B.B. King, Singin’ the Blues

John Morthland

By John Morthland

on 12.28.11 in Reviews

Singin' the Blues + More B.B. King (Bonus Track Version)

B.B. King
Essentially his first album

This is essentially B.B. King’s first album, released five years after his first hit single, minus one song and plus 14 more. It is jam-packed with early hits, from the slow and anguished “3 O’Clock in the Morning,” with its kinetic interplay between King’s voice and guitar, to the nervous energy of “Every Day I Have the Blues,” from the gleeful explicitness of “You Upset Me Baby” and “Sweet Little Angel” to the uncertainty and insecurity of “Please Love Me” and “Did You Ever Love a Woman.” In his earliest days, B was arguably more a singer than a guitarist.

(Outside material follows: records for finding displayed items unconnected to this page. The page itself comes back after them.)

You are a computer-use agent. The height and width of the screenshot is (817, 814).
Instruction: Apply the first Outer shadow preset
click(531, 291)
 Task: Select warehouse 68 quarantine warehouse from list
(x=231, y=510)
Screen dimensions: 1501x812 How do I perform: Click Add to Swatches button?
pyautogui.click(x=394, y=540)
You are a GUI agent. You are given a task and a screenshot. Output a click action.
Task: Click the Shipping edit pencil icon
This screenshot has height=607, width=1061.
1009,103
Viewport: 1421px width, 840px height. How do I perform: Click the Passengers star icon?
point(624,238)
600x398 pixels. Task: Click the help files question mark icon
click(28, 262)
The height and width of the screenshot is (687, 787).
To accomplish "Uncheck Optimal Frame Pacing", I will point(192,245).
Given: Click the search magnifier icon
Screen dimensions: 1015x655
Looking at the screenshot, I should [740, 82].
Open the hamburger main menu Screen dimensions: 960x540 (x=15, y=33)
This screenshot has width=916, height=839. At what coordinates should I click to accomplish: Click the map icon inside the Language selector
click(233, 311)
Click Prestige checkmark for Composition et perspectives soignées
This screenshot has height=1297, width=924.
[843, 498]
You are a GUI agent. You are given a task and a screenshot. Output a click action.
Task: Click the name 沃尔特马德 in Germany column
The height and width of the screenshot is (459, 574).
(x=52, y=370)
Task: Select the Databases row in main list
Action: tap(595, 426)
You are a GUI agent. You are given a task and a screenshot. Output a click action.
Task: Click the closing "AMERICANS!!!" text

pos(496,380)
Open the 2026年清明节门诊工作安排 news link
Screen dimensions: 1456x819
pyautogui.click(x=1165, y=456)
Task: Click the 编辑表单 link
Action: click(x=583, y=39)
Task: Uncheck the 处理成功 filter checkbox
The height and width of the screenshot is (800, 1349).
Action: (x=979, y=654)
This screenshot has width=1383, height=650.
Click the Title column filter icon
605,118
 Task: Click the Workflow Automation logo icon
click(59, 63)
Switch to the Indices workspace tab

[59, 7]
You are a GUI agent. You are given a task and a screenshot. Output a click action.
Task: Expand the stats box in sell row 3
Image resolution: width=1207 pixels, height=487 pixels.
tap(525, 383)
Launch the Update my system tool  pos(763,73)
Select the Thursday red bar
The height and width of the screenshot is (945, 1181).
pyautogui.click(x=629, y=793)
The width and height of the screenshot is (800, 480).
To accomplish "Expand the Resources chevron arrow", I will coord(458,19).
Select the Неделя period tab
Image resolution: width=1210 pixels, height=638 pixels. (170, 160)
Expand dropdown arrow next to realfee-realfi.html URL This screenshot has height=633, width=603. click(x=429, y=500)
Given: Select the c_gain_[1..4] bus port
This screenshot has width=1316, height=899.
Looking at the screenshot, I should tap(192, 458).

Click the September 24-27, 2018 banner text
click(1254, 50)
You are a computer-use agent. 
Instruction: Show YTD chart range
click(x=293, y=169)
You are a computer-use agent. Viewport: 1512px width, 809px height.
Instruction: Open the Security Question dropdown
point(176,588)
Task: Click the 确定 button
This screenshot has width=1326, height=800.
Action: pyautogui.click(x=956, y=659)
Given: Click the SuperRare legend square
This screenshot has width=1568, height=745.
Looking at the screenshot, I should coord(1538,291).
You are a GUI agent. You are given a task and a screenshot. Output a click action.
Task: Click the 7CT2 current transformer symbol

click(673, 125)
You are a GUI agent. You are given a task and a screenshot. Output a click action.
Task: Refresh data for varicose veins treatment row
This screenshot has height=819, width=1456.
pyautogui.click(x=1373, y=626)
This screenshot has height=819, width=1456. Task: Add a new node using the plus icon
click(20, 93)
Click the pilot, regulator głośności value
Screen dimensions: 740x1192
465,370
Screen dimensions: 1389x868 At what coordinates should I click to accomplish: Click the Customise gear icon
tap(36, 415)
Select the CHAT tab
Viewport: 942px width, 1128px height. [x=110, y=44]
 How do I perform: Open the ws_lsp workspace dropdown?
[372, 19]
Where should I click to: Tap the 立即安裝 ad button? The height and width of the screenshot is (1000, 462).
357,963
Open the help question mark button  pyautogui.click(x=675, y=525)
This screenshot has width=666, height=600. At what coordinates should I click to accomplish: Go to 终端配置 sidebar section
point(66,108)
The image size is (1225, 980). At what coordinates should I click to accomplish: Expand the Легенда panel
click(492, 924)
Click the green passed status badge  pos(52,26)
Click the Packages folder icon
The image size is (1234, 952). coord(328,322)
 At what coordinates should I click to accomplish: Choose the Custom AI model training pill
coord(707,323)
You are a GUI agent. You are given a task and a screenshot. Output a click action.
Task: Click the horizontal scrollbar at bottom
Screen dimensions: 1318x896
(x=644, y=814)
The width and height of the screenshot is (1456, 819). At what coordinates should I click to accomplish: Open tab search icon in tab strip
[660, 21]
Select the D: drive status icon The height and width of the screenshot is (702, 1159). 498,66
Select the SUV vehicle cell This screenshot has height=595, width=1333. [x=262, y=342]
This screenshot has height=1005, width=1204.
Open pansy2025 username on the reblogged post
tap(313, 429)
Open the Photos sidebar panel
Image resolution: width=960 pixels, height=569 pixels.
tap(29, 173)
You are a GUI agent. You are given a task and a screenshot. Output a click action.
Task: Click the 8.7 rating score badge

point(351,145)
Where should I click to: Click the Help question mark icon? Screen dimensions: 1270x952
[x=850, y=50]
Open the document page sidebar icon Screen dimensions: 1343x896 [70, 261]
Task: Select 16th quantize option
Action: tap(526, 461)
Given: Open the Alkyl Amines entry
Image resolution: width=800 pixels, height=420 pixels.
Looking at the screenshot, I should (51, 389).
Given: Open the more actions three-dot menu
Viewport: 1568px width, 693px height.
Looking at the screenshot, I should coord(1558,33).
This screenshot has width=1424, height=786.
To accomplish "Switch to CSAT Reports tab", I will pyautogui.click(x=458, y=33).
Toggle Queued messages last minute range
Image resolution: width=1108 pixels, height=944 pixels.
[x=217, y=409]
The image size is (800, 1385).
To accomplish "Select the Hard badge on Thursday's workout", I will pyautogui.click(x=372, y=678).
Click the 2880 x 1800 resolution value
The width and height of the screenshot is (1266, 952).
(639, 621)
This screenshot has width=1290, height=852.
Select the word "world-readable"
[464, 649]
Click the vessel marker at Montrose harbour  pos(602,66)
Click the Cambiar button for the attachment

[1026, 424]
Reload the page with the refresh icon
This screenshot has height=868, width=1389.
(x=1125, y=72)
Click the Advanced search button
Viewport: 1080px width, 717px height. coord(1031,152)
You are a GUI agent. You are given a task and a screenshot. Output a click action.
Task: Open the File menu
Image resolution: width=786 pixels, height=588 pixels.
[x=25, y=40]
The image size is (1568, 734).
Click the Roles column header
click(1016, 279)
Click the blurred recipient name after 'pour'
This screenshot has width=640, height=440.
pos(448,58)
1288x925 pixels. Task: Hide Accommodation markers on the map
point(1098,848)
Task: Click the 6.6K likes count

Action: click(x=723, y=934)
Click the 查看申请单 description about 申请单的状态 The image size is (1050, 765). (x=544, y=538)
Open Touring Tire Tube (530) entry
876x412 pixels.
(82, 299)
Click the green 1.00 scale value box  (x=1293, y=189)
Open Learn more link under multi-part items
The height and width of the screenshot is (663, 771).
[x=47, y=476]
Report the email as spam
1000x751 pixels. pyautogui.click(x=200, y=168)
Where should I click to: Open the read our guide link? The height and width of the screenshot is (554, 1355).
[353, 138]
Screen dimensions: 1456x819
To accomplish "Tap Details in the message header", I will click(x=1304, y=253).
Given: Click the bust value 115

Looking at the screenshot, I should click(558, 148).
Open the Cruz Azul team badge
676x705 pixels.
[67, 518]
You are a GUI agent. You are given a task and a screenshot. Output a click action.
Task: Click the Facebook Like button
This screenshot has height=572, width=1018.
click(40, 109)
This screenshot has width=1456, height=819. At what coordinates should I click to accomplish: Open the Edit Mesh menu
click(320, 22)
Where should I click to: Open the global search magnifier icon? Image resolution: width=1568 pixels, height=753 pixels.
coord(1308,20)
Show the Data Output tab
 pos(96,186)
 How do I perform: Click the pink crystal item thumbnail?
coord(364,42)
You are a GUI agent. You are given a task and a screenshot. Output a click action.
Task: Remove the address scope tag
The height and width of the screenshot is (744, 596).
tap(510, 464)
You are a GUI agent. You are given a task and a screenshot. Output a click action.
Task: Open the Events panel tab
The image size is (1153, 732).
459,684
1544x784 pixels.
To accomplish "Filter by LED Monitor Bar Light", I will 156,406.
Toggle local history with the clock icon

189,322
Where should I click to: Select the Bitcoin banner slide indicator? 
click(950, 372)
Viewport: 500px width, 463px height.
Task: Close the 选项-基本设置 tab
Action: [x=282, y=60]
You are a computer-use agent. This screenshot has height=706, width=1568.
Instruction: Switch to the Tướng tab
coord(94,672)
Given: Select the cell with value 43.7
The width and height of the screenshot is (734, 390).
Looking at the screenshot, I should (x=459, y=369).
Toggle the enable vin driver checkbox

His use of gospel-style melisma (singing the same syllable over several notes) was unforced on even these early records, while his voice was naturally sonorous; his vocal style and sound was his own. But his guitar work was still very much under the sway of T-Bone Walker, even if a bit fuller sounding, the better to boogie Memphis-style. More than anything, it’s his persona that sets King apart from the era’s blues peers; ultimately, he has little of their swagger, but responds to life’s pains and pleasures with a realistic kind of vulnerability.